Medicine: Penicillin Shock
The 39-year-old Detroit woman was being treated for asthma and bronchitis with penicillin. One day a nurse gave her a routine injection of 50,000 units. Within a few seconds the patient complained of a strange taste in her mouth, and of swelling and tightness in her throat and nose. She itched all over, and turned blue in the face. Then, as she was asking for a glass of water, she collapsed and died.
The case was reported last week in the Journal of the American Medical Association by Detroit Allergist George L. Waldbott. For 18 years Dr. Waldbott has been studying cases of fatal shock following shots of serums. The Detroit woman, he explains, was accidentally pierced in a vein (instead of a muscle) by the hypodermic needle. The penicillin was absorbed too rapidly into a system already sensitized to penicillin by previous injections.

### Given material

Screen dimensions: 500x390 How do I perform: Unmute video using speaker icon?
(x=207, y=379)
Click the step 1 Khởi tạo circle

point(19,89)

### Action item A
Answer these questions about the penicillin shock article, marking each answer (i), (ii) or (iii) to match:
(i) How many units of penicillin did the nurse inject?
(ii) For how many years has Dr. Waldbott been studying fatal shock after serum shots?
(iii) Where should the needle have gone instead of a vein?
### Action item B
Continue the penicillin shock article from the point where it stops.

### Response box A
(i) 50,000 units
(ii) 18 years
(iii) A muscle

### Response box B
Several other deaths due to "serum sickness" or delayed reaction to penicillin have been reported; the patients died five to eleven days later. But this was the first death reported due to "anaphylactic shock," i.e., immediate allergic reaction. There may have been others. Dr. Waldbott warns: "Not everybody would write up deaths in their own practice; and not everyone would recognize such a death as due to anaphylactic shock." His advice to physicians: check carefully to make sure the patient has not been sensitized to penicillin; if he has been, take extra care not to inject it into a vein.